= Manius Manilius =

2nd-century BC Roman statesman

Manius Manilius (fl. 155 – 149 BC) was a Roman Republican orator and distinguished jurist who also had a long military career. It is unclear if he was related to the Manius Manilius who was degraded by Cato the Censor for embracing his wife in broad daylight in Cato's censorship from 184 BC to 182 BC.

Manilius was proconsul of Hispania Ulterior in 155 BC when the Lusitani, under the leadership of Punicus, raided that province, beginning the Lusitanian War; he led an army against them but was defeated.
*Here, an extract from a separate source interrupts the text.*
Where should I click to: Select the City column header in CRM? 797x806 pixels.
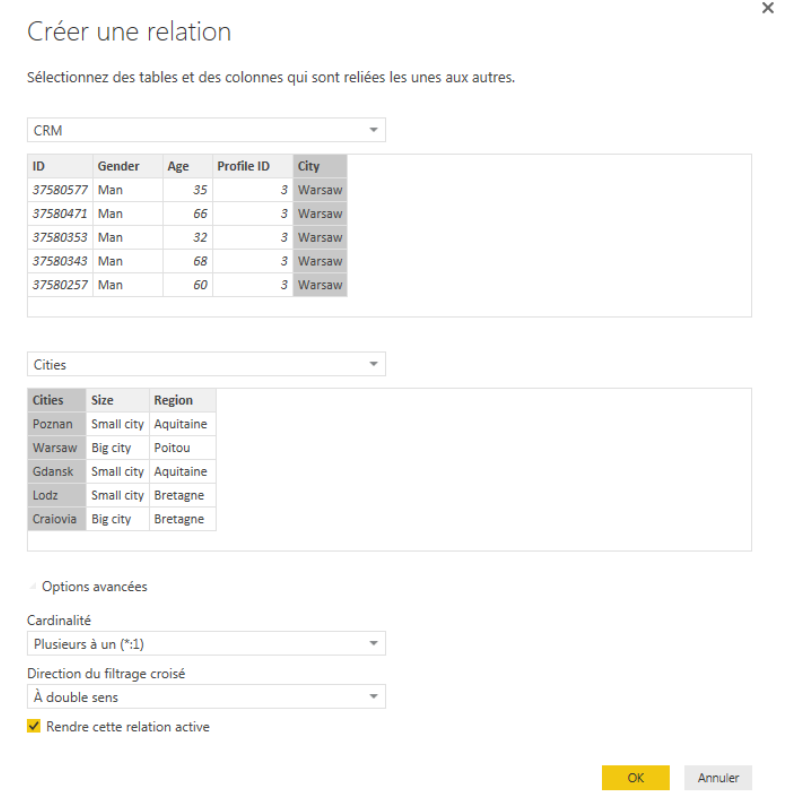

He became consul in 149 BC with Lucius Marcius Censorinus. He unsuccessfully besieged Carthage at the beginning of the Third Punic War, and was replaced by Calpurnius Piso in 149 after suffering a heavy defeat at Nepheris, a Carthaginian stronghold south of the city.

In Cicero's De oratore, Manilius was depicted as a member of the Scipionic Circle. In the work, Cicero describes Manilius as a "representative of the broad education required of the orator, and of old-fashioned generosity in helping others with his legal knowledge". Manilius is also a leading character in Cicero's De Re Publica, though it appears large portions of his dialogue occurred in parts of that work which are now lost.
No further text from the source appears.